Tiffany tak mendengarkan ucapan Aexio. Ia menjauhkan tangannya dari Aexio, tapi apa yang ia lakukan selanjutnya jauh lebih berani dari yang ia lakukan tadi. Tiffany membuka pakaiannya.

"Tiff! Kau gila!" Aexio segera bangkit dari tempat duduknya. Ia meraih pakaian Tiffany yang dijatuhkan di lantai.

Tiffany bukannya berhenti malah makin agresif. Ia melepaskan bra-nya, kemudian menempel pada Aexio. "Aku lebih bisa memuaskanmu daripada wanita itu, Aexio."

Aexio tidak bisa melihat kegilaan Tiffany. Ia memalingkan wajahnya. "Pakai pakaianmu kembali, Tiff. Kita bicarakan ini setelah kau berpikiran jernih." Aexio menganggap bahwa saat ini Tiffany hanya sedang kacau. Ia yakin Tiffany bisa mengendalikan dirinya dalam beberapa waktu ke depan. Seperti ia yang membiarkan Cia menikah dengan Cello.

"Aku sudah berpikiran jernih, Aexio. Aku ingin jadi yang kedua."

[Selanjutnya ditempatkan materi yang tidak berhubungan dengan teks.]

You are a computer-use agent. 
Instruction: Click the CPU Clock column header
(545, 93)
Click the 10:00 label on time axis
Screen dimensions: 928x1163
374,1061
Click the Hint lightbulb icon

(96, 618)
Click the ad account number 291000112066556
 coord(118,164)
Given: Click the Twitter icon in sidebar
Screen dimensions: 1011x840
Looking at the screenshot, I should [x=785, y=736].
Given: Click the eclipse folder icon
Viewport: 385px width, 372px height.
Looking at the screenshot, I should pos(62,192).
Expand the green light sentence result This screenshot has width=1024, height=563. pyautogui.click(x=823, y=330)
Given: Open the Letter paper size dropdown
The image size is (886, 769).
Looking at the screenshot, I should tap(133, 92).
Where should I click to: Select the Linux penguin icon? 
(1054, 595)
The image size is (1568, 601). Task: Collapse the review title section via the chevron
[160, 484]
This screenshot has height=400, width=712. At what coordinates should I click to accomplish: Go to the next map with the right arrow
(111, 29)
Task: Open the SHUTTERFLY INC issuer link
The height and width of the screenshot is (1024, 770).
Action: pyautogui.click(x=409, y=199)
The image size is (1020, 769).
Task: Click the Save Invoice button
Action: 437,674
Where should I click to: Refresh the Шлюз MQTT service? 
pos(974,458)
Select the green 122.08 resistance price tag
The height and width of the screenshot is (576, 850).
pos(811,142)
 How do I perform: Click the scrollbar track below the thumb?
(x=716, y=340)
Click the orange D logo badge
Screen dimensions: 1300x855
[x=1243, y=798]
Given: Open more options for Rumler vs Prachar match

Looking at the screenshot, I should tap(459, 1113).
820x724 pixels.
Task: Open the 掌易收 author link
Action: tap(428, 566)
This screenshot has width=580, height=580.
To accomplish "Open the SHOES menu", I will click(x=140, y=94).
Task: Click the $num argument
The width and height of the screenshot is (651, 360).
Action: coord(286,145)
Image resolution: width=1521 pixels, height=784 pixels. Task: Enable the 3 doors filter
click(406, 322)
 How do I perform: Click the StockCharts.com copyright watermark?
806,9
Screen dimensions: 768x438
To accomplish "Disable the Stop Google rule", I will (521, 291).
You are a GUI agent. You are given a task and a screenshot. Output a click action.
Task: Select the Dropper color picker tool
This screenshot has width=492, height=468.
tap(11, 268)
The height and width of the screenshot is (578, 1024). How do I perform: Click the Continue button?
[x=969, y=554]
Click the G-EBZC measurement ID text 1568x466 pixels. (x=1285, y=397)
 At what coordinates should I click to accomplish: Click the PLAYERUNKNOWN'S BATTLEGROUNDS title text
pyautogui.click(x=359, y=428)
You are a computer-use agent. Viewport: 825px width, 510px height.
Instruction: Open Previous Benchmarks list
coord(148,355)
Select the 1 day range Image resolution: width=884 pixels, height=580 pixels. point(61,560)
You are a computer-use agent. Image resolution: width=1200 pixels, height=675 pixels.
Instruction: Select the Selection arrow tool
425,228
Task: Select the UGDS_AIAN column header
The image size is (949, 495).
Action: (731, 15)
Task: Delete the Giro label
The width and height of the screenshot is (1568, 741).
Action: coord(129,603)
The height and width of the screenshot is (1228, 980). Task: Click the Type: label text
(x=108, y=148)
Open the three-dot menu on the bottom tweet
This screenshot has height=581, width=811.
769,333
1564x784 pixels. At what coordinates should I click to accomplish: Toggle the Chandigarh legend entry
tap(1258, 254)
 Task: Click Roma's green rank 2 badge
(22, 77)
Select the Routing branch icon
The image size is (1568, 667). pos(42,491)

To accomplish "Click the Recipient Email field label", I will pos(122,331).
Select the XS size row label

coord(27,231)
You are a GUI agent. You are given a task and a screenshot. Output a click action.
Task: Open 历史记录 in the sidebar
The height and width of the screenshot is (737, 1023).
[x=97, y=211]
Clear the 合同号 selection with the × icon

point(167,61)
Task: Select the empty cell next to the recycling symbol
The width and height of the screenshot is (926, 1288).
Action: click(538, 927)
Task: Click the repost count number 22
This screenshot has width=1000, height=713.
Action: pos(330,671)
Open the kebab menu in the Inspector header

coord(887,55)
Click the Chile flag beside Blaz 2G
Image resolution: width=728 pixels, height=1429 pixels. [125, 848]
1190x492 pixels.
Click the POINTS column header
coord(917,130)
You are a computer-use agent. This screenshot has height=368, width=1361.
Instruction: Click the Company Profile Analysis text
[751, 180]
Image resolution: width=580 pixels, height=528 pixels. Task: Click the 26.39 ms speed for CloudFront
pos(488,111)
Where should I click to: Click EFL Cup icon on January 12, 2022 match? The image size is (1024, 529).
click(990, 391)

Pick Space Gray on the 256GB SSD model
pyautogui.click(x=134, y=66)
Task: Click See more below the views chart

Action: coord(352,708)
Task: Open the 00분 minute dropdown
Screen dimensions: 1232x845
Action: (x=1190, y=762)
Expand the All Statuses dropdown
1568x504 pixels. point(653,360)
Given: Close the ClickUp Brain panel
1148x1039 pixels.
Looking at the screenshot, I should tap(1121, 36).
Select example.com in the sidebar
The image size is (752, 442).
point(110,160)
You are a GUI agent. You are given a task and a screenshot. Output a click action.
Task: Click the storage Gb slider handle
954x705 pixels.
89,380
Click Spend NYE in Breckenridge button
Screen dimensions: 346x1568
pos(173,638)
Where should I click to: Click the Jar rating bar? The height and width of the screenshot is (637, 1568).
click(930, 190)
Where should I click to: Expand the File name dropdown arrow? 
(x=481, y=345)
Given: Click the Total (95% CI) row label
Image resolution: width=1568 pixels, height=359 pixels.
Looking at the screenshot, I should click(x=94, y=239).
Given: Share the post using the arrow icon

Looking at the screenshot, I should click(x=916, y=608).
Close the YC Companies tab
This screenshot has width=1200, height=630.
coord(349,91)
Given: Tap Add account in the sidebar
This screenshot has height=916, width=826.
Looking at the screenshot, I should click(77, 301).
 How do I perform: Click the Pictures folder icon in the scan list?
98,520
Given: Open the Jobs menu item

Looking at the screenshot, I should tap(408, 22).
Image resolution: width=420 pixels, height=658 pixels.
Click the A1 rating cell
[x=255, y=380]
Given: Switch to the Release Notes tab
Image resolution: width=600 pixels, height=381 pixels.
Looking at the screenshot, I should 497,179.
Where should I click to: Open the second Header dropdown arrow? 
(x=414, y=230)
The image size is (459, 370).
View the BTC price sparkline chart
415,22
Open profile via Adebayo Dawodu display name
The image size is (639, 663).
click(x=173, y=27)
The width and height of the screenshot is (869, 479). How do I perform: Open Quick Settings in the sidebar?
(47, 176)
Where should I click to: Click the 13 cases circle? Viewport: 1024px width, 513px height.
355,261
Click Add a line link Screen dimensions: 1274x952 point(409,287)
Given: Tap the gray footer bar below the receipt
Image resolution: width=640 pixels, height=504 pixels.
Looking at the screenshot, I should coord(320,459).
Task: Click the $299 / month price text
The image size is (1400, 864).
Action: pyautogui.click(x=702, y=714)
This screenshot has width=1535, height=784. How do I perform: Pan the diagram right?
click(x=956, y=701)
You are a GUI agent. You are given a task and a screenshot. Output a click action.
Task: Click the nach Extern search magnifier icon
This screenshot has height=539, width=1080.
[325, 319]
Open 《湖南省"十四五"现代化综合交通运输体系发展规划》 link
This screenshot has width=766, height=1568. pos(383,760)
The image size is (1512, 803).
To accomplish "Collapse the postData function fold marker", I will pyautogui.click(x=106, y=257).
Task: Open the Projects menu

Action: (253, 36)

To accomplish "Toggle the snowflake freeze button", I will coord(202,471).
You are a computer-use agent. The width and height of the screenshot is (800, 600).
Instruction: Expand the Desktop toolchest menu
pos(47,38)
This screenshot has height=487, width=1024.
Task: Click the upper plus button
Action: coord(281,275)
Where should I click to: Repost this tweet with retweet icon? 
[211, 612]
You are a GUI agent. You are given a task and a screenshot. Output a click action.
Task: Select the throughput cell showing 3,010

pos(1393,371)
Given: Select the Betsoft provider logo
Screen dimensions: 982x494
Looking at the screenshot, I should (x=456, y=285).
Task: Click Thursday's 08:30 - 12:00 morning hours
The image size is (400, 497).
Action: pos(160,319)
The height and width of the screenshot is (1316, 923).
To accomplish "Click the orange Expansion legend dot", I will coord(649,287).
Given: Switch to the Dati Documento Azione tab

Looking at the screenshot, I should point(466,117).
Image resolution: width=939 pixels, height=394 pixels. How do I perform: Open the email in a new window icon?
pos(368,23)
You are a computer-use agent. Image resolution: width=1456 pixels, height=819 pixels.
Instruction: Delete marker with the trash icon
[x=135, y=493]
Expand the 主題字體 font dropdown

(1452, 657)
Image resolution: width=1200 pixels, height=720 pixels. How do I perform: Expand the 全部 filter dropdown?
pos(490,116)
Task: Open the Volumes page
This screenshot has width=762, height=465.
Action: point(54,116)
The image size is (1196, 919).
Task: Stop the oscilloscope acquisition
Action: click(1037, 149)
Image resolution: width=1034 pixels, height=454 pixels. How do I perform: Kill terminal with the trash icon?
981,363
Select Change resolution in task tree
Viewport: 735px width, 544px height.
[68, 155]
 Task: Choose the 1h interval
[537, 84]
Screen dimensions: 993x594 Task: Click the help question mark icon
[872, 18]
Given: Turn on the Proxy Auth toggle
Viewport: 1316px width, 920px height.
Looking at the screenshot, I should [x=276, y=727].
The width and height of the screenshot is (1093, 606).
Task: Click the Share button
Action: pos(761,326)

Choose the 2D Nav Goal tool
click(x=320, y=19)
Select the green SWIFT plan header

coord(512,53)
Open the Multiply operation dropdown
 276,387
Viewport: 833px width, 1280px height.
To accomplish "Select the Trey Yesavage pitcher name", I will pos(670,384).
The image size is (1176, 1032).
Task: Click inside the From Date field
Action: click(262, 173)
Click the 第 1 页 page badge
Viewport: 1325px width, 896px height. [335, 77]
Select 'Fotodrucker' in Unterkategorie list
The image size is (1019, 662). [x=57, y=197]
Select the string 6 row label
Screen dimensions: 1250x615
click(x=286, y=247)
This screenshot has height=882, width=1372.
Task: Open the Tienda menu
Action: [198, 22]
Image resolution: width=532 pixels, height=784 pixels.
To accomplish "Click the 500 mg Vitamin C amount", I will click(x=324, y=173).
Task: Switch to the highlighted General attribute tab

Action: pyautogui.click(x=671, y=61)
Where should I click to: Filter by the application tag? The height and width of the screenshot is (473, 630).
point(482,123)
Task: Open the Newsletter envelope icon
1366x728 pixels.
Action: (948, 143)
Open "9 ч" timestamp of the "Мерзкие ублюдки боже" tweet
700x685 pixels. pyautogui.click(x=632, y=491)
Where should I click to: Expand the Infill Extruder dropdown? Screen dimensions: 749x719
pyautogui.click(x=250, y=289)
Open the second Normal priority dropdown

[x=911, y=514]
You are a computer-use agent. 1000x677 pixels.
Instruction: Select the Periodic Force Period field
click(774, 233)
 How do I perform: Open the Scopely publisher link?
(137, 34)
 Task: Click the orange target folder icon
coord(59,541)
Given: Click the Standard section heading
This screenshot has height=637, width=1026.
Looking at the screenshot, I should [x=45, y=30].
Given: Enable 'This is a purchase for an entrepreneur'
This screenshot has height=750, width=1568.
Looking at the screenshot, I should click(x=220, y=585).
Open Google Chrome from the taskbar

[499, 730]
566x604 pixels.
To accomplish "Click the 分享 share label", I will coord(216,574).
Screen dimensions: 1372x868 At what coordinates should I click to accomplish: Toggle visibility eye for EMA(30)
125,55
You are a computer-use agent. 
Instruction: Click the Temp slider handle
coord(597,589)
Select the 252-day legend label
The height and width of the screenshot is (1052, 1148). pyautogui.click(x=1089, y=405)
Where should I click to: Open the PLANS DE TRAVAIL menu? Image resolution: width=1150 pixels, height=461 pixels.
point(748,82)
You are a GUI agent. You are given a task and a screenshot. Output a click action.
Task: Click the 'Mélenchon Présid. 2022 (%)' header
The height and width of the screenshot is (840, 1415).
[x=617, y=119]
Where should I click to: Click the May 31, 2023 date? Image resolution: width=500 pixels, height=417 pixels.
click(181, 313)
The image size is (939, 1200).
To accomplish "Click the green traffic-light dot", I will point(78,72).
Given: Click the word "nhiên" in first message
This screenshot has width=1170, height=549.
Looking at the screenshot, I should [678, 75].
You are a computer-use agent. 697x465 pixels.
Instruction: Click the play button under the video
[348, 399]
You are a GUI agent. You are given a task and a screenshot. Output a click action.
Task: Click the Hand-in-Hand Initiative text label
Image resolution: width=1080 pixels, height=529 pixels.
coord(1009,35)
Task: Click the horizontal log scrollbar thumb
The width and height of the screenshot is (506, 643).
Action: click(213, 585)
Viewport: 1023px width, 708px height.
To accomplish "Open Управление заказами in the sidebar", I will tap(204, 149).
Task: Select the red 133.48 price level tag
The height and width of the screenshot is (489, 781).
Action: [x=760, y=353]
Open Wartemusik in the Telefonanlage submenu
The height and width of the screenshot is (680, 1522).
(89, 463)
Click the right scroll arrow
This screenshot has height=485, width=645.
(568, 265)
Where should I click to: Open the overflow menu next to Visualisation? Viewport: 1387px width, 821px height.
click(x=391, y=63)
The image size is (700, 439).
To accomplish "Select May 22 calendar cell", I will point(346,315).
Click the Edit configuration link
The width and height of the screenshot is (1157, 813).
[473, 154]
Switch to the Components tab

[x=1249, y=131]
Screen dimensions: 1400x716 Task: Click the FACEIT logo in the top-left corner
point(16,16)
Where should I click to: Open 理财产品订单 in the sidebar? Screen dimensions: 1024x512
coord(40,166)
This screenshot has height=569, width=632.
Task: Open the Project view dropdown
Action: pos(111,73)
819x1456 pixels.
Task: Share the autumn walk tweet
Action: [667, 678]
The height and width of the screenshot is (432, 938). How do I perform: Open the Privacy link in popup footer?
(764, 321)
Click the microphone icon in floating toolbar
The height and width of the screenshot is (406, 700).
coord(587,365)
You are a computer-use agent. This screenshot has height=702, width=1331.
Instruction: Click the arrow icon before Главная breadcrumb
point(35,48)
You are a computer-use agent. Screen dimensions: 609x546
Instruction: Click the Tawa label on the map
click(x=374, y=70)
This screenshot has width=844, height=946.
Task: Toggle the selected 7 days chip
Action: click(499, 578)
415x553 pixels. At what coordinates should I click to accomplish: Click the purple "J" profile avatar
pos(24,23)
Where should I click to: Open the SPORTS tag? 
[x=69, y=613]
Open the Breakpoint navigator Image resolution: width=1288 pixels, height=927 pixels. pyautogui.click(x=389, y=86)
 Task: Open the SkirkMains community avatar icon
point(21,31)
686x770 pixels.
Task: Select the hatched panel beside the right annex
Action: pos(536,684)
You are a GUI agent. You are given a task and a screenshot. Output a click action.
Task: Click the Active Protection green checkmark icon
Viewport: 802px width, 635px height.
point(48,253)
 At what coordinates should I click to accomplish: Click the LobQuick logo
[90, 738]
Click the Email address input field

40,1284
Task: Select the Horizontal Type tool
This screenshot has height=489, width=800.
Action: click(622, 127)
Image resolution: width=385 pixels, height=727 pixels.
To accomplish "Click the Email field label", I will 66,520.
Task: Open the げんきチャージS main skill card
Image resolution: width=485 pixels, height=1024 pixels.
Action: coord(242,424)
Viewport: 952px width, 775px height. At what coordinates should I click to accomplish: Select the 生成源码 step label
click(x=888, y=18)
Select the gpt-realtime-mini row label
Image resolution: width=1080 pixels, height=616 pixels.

Aexio memijit kepalanya yang tiba-tiba berdenyut nyeri. "Tiffany, mengertilah, aku tidak bisa. Dan kau tidak pantas sekali jadi yang kedua. Kau berharga, Tiff. Jangan merendahkan dirimu sendiri." Aexio memegang teguh kesetiaannya pada Ophelia. Cinta memang belum ada, tapi Aexio tak akan pernah mengkhianati Ophelia. Ia tahu benar bagaimana sakitnya dikhianati, dan ia tak akan membiarkan Ophelia merasakannya.

"Aku rela merendahkan diriku demi kau, Aexio. Jangankan jadi yang kedua, ketiga, keempat atau yang kesepuluh aku siap." Tiffany benar-benar serius dengan ucapannya.

Aexio frustasi. Kenapa permasalahan yang ia hadapi semakin pelik saja?

"Aku pernah dikhianati, dan aku tidak akan pernah mengkhianati siapapun."

"Kalau begitu ceraikan dia, dan menikahlah denganku."

Tiffany makin gila. Ia tak memberi Aexio pilihan sama sekali. Tiffany harus egois demi perasaannya sendiri. Bagaimanapun caranya Aexio harus jadi miliknya. Ia mengenal Aexio lebih baik dari siapapun.

"Dia mengandung anakku, Tiff. Dan dia tidak melakukan kesalahan apapun. Aku tidak bisa menceraikannya."

Tiffany tersenyum pahit. "Apakah aku benar-benar tidak pantas bersamamu?"

"Bukan seperti itu, Tiff. Aku sudah beristri."

Tiffany meraih pakaiannya dari tangan Aexio. Saat ini Aexio mungkin masih teguh pada pendiriannya, Tiffany tahu Aexio sangat bertanggung jawab atas apa yang dilakukannya. Tiffany tak akan menyerah, ia akan terus menggoyahkan Aexio hingga Aexio memilihnya.

"Aku tidak akan pernah menyerah padamu lagi, Aexio. Kali ini aku akan berjuang untukmu. Hanya aku yang pantas bersanding denganmu." Tiffany meninggalkan ruangan Aexio setelah ia selesai berpakaian.

Aexio kembali ke tempat duduknya. Ia menarik napas dalam lalu menghembuskannya pelan. Haruskah ia bersikap kejam pada Tiffany agar Tiffany mengerti bahwa ia tak akan mungkin berubah pikiran? Tapi, bukankah ia terlalu jahat jika ia melakukannya pada Tiffany? Tiffany sudah banyak terluka olehnya.